Laura Pausini, ni fascista ni equidistante

Si Pausini no cantó Bella Ciao, sus razones tendrá, razones que se pueden compartir o no pero que debemos respetar

Laura Pausini, en 'El hormiguero'.
Laura Pausini, en 'El hormiguero'.

Flaubert se quejaba, allá por el siglo XIX, de que todo el mundo le parecía idiota. Si hubiera conocido twitter, sin duda se hubiera confirmado en su opinión. La red social, cada vez que alguien formula una opinión un poco alejada de la ortodoxia, se convierte en un gigantesco tribunal que crucifica al disidente. Solo falta que, un día cualquiera, pase a denominarse “Reunión de Cuñados S.A.”. Lo hemos visto hace poco con la cantante Laura Pausini, protagonista de una polémica estúpida por algo que ni siquiera debía haber sido noticia. Cuando fue al programa El Hormiguero, bastó que no quisiera cantar Bella Ciao para que la acusaran de fascista o, en el mejor de los casos, de equidistante. No es, en realidad, ni lo uno ni lo otro. Cuando respondió a las críticas, dejó bien claro que piensa que es el fascismo es, obviamente, algo vergonzoso. Pidió entonces que nadie la convirtiera en lo que no es.
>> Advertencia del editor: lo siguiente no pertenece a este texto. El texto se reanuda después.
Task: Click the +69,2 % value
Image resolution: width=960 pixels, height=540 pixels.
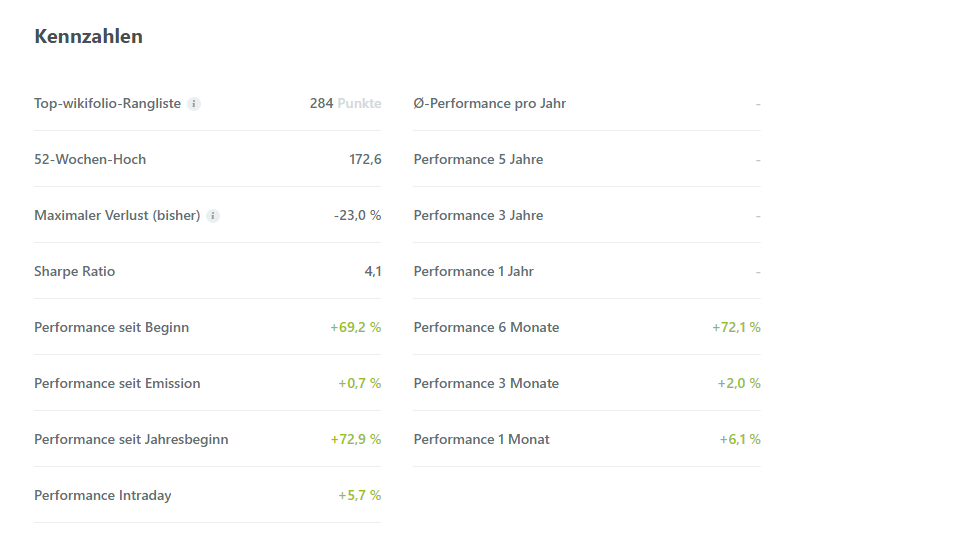Action: pos(355,328)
Más claridad, imposible. 

Sin embargo, Matteo Salvini, líder de la extrema derecha, agradeció a la artista que no interpretara el conocido himno. Se dijo entonces que la culpa era de ella: si no te posicionas, otros lo hacen por ti. El argumento es, como mínimo, paradójico. ¿Desde cuándo es uno responsable de lo que digan los demás? Si los nazis se apropiaron de Nietzsche, ¿es culpa de Nietzsche? Si Franco se apropió de Teresa de Jesús, ¿es culpa de la Santa de Ávila? Lo que diga Salvini no tiene la menor credibilidad. La izquierda debería comprender que no es una buena política cederle a la extrema derecha, con esa facilidad pasmosa, todo lo que ésta pretende monopolizar. 
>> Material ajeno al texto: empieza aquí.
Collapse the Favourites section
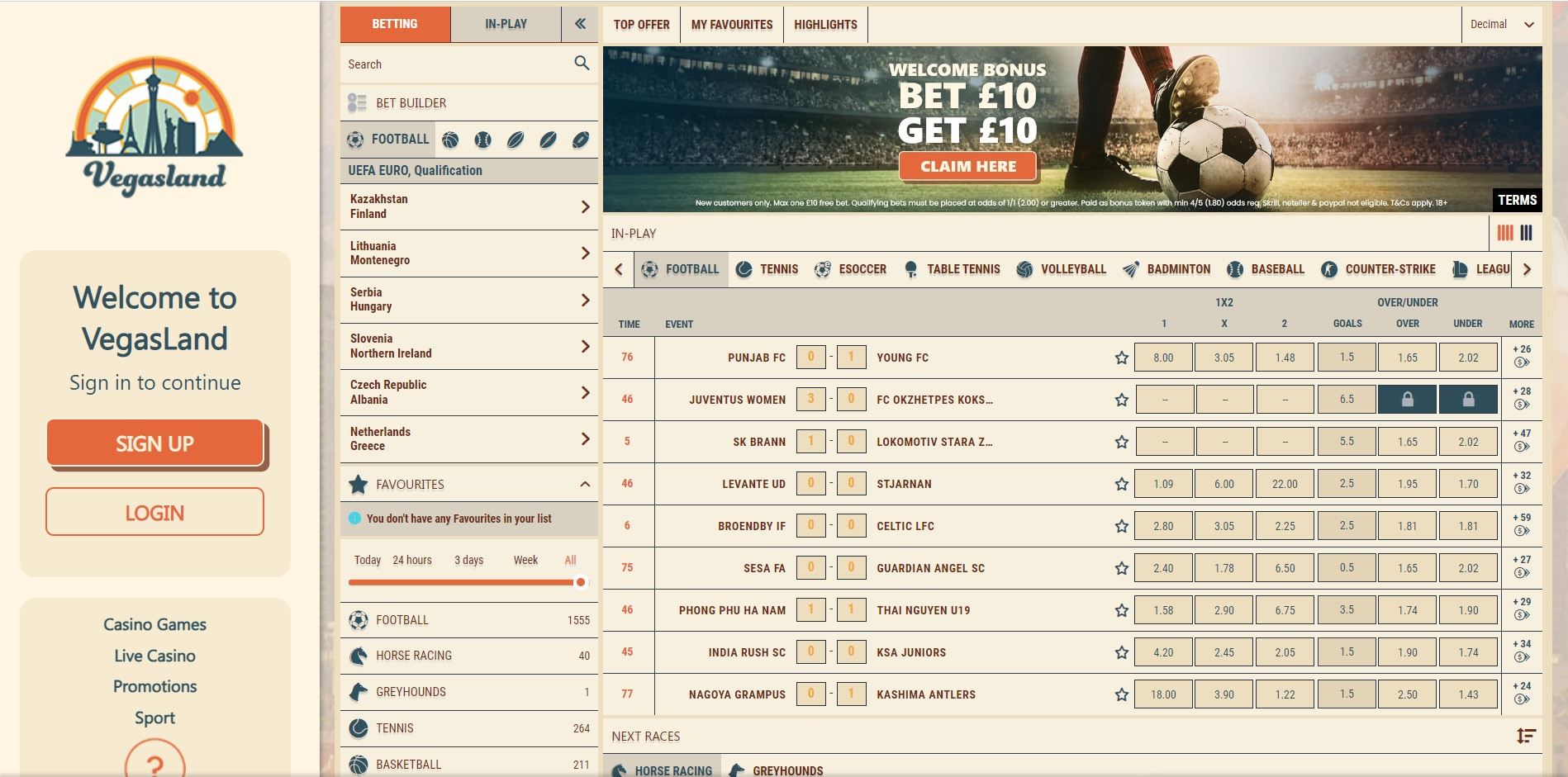The image size is (1568, 777). [585, 485]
Si Pausini no cantó Bella Ciao, sus razones tendrá, razones que se pueden compartir o no pero que debemos respetar. Desde que inició su carrera, ha intentado rehuir los temas políticos porque no quiere utilizar su posición privilegiada, como artista de fama, para decirle a la gente lo que debe pensar. Es posible, además, que piense que el contenido político conspira contra la calidad del producto, como tantas veces sucede en la historia de la literatura y del arte. ¿Acaso, por ejemplo, fueron los versos “comprometidos” lo mejor de la producción de Rafael Alberti? El caso es que, más allá de los motivos, la italiana no quiere cantar canciones políticas de derechas ni de izquierdas. Y si no le da la gana, los demás no deberíamos tener nada que decir. 
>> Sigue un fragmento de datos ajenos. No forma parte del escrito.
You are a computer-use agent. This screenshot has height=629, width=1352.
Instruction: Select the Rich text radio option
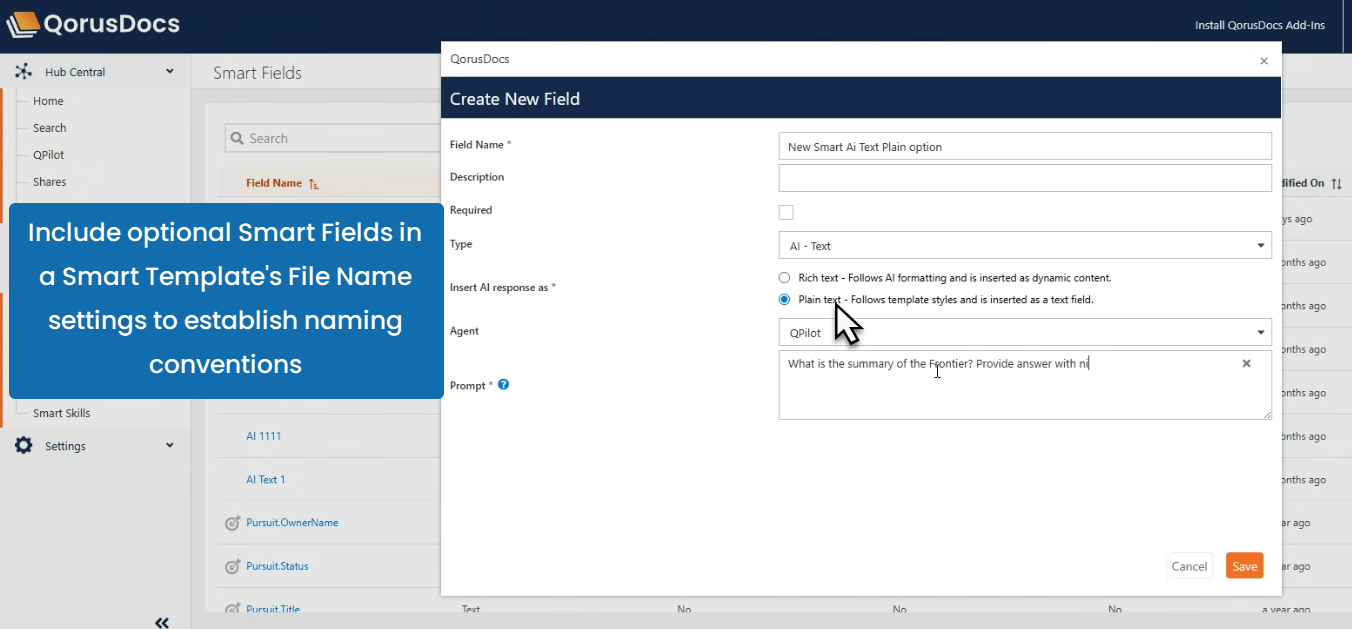[x=784, y=278]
Todas esas voces que se levantan, con santa indignación, para denunciar su supuesta indignidad, recuerdan poderosamente a los típicos fascistas de los años cuarenta, cuando te paraban por la calle para hacer que gritaras “¡Arriba España!”. Tal vez el lector piense que estamos comparando una ideología totalitaria con el pensamiento democrático de los antifascistas, y que esa equiparación no es justa. Pero es que no hacemos tal equivalencia. Lo que comparamos no son ideologías sino actitudes, la de aquellos intolerantes que quieren obligar a una persona a hacer o que ésta no quiere a hacer. Desde esta perspectiva, que el antifascismo sea infinitamente más valioso que el fascismo resulta por completo irrelevante. Una buena idea puede defenderse de una mala manera. Y, si hacemos caso a la historia, comprobaremos enseguida que gente con ideas antagónicas, como Hitler y Stalin, se acaban pareciendo por lo que de verdad importa, aquello que uno hace, no lo que uno dice. 

En fin. Nada de esto interesa a los guardianes de las verdaderas esencias. Los que enarbolan una canción que ni siquiera es explícitamente antifascista, porque habla de un invasor y de la libertad pero no dice nada como “ese cerdo de Mussolini”. El problema debe ser, en el fondo, que hay gente con demasiado tiempo libre.